Your assignment => Each record, in full, must be restated word for word.

Dataset excerpts =>
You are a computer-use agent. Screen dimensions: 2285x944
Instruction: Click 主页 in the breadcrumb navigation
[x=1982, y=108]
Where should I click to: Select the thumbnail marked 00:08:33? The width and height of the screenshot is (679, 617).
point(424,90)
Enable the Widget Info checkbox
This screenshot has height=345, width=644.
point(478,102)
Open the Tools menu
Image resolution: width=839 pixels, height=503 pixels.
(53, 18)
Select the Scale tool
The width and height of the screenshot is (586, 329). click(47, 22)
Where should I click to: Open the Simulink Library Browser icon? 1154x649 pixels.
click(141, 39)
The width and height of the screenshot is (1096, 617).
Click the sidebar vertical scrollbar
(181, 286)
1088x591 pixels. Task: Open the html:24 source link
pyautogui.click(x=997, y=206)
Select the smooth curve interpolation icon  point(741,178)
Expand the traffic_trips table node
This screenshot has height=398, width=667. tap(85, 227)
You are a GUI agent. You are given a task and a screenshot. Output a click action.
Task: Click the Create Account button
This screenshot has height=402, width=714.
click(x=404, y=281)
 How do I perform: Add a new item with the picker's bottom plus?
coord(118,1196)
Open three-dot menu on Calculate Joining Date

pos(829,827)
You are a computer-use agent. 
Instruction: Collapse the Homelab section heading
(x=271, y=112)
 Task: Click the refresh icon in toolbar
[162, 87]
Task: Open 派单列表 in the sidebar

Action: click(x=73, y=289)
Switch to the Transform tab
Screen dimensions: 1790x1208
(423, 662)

Answer section =>
You are a computer-use agent. Screen dimensions: 2285x944
Instruction: Click 主页 in the breadcrumb navigation
[x=1982, y=108]
Where should I click to: Select the thumbnail marked 00:08:33? The width and height of the screenshot is (679, 617).
point(424,90)
Enable the Widget Info checkbox
This screenshot has height=345, width=644.
point(478,102)
Open the Tools menu
Image resolution: width=839 pixels, height=503 pixels.
(53, 18)
Select the Scale tool
The width and height of the screenshot is (586, 329). click(47, 22)
Where should I click to: Open the Simulink Library Browser icon? 1154x649 pixels.
click(141, 39)
The width and height of the screenshot is (1096, 617).
Click the sidebar vertical scrollbar
(181, 286)
1088x591 pixels. Task: Open the html:24 source link
pyautogui.click(x=997, y=206)
Select the smooth curve interpolation icon  point(741,178)
Expand the traffic_trips table node
This screenshot has height=398, width=667. tap(85, 227)
You are a GUI agent. You are given a task and a screenshot. Output a click action.
Task: Click the Create Account button
This screenshot has height=402, width=714.
click(x=404, y=281)
 How do I perform: Add a new item with the picker's bottom plus?
coord(118,1196)
Open three-dot menu on Calculate Joining Date

pos(829,827)
You are a computer-use agent. 
Instruction: Collapse the Homelab section heading
(x=271, y=112)
 Task: Click the refresh icon in toolbar
[162, 87]
Task: Open 派单列表 in the sidebar

Action: click(x=73, y=289)
Switch to the Transform tab
Screen dimensions: 1790x1208
(423, 662)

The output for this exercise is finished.